Randy Newman's Harps and Angels Theatre Review - A Walk Down Remember Lane with the Music of Randy Newman

"Randy Newman's Harps and Angels" at the Mark Taper Forum in Los Angeles through December 22, 2010

After upwards of fifteen nominations, I was as happy as anyone to see Randy Newman finally win his Oscar for Best Song, “If I Didn’t Have You” from “Monsters, Inc.” in 2002. Now Newman’s work receives a musical roast in Mark Taper Forum’s production of “Randy Newman’s Harps & Angels”.

Three guys ( Ryder Bach, Michael McKean, Matthew Saldivar) and three girls (Sto rm Large, Adriane Lenox, Katey Segal) are the ensemble charged with bringing us the sights and sounds of Newman’s Music. Wrapped in a montage of loose narrative, the show’s repertoire spans from the 1968 classic “I Think It’s Gonna Rain” to "Down in New Orleans,” from the 2009 Walt Disney animated feature The Princess and The Frog.
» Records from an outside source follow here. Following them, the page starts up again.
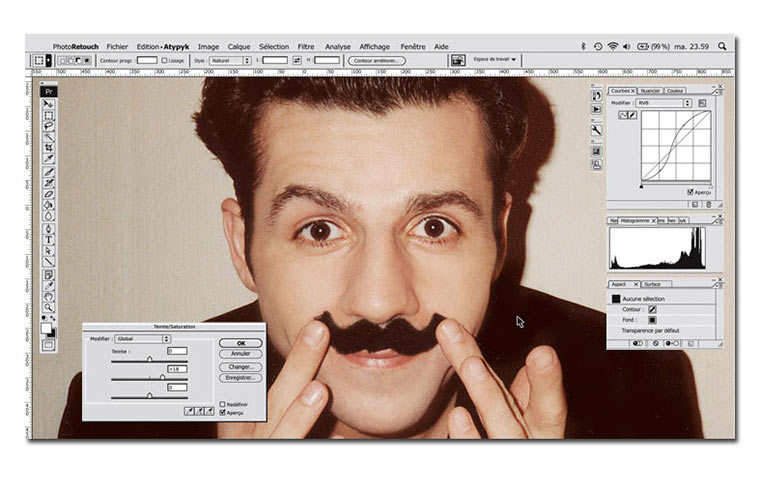Choose the Move tool arrow
The height and width of the screenshot is (490, 760).
pyautogui.click(x=48, y=104)
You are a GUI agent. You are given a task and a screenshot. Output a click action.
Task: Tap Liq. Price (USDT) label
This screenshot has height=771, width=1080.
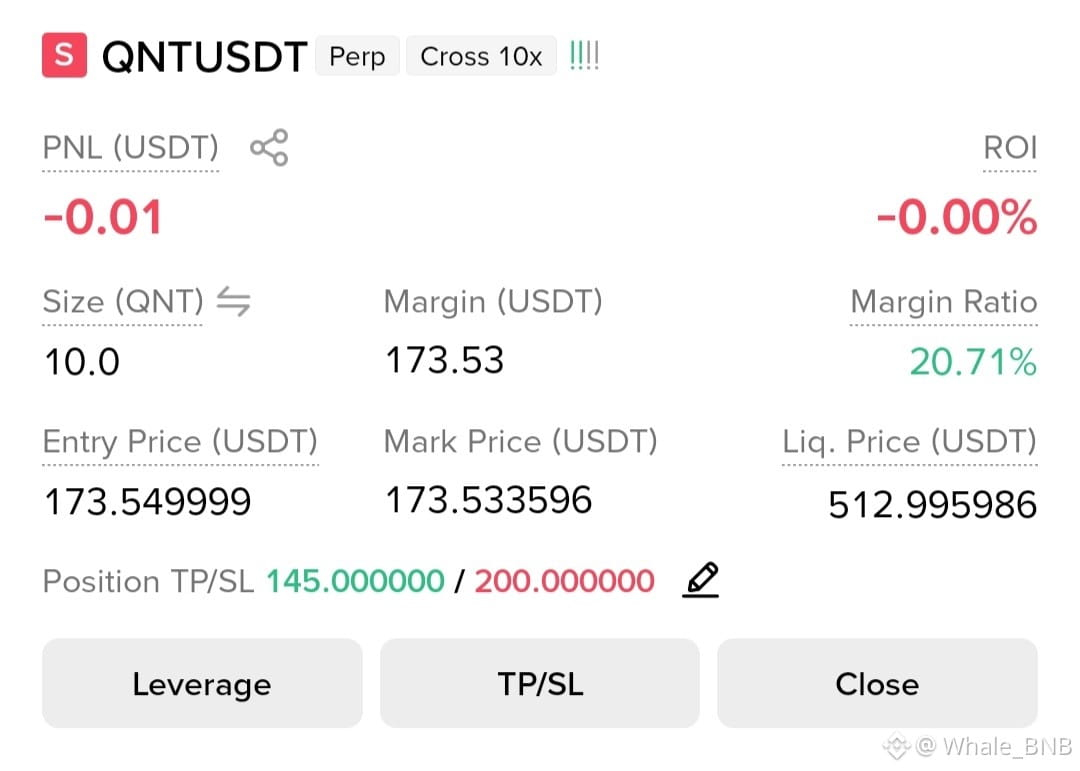click(x=909, y=442)
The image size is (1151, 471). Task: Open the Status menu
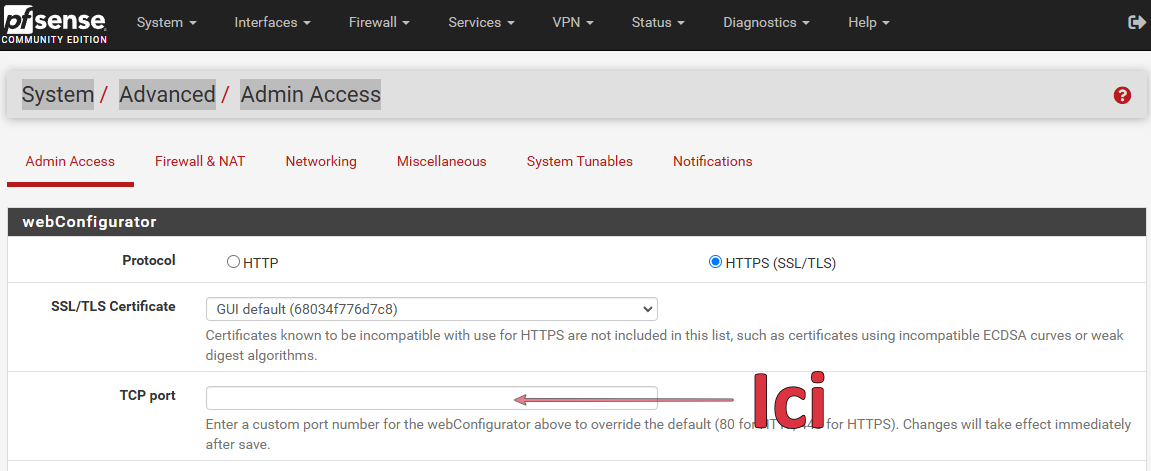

The Cast of "Randy Newman's Harps and Angels" at the Mark Taper Forum in Los Angeles

While Newman’s musical signature is clearly the storytelling within his songs, only half of the musical numbers truly lend themselves to theatrical staging. “Big Hat, No Cattle” has sight gags built on, but the staging was fun as well. “You Can Leave Your Hat On” provided the perfect lyrical structure for a silly and seductive scene featuring Bach & Large.

Adriane Lenox in "Randy Newmnan's Harps & Angels"

Similarly “Shame” finds McKeon’s character fumbling through a desperate and pathetic plea for affection, while contemptuous onlookers taunt him in his efforts. However, Katey Segals’ “Feels Like Home”, while quite lovely and dramatic, ultimately fell short of being visually theatrical. The virtuoso performance of the evening would have to be Adriane Lenox’s “When She Loved Me”. Without props or context, she performed with remarkable grace and poise; she had the entire room on the edge of their seat, including me. Well Done.

Michael McKeon & Storm Large in "Randy Newman's Harps & Angels"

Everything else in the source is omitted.